ABSTRACT: Magnetic reconnection is the process whereby the change in the magnetic field lines' connectivity allows for a rapid release of magnetic energy into the thermal and kinetic energy of the surrounding plasma. The magnitude of the reconnection electric field parallel to the reconnection x-line (where magnetic field lines break and rejoin) not only determines how fast reconnection processes magnetic flux, but can also be crucial for generating super-thermal particles. Observations and numerical simulations have revealed that collisionless magnetic reconnection in the steady-state tends to proceed with a normalized reconnection rate of an order of 0.1 in disparate systems. However, the explanation of fast reconnection remains an open question. In this talk, I will present a series of theory, modeling, and MMS (Magnetospheric Multiscale mission) observational studies on this issue.

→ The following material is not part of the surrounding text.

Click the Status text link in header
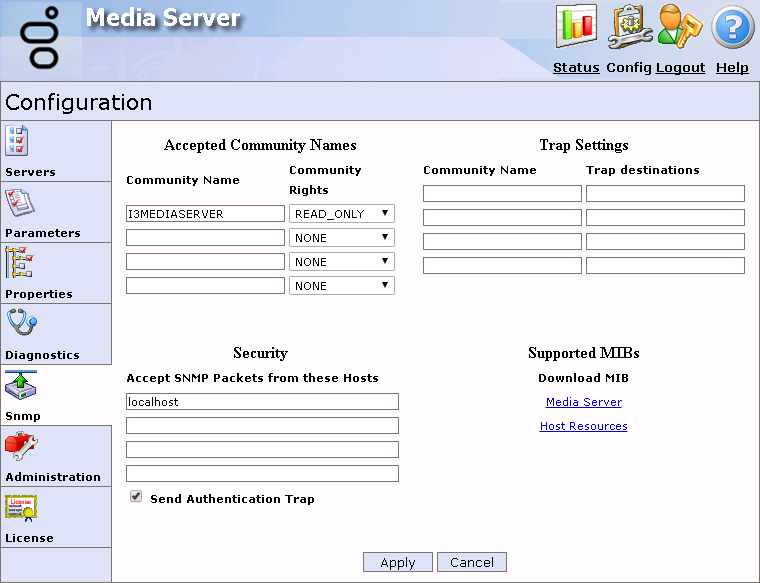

We propose that this value 0.1 is essentially an upper bound value constrained by the force-balance at the upstream and downstream regions, independent of the dissipation-scale physics, independent of the mechanism that localizes the x-line. The prediction from this model compares favorably to particle-in-cell simulations of magnetic reconnection in both the non-relativistic and extremely relativistic limits, from symmetric to asymmetric reconnection.  Lately, we have included thermal pressure effects in our model to predict the rate in the high-beta limit.  We also extend our study from 2D to the 3D system, studying the impact of a short x-line extent in the out-of-plane direction. Finally, we show that the maximum plausible reconnection rate could determine some of the 3D nature of magnetic reconnection, particularly the orientation of the x-line. These results could be interesting to researchers who study solar, magnetospheric, astrophysical, and laboratory plasmas.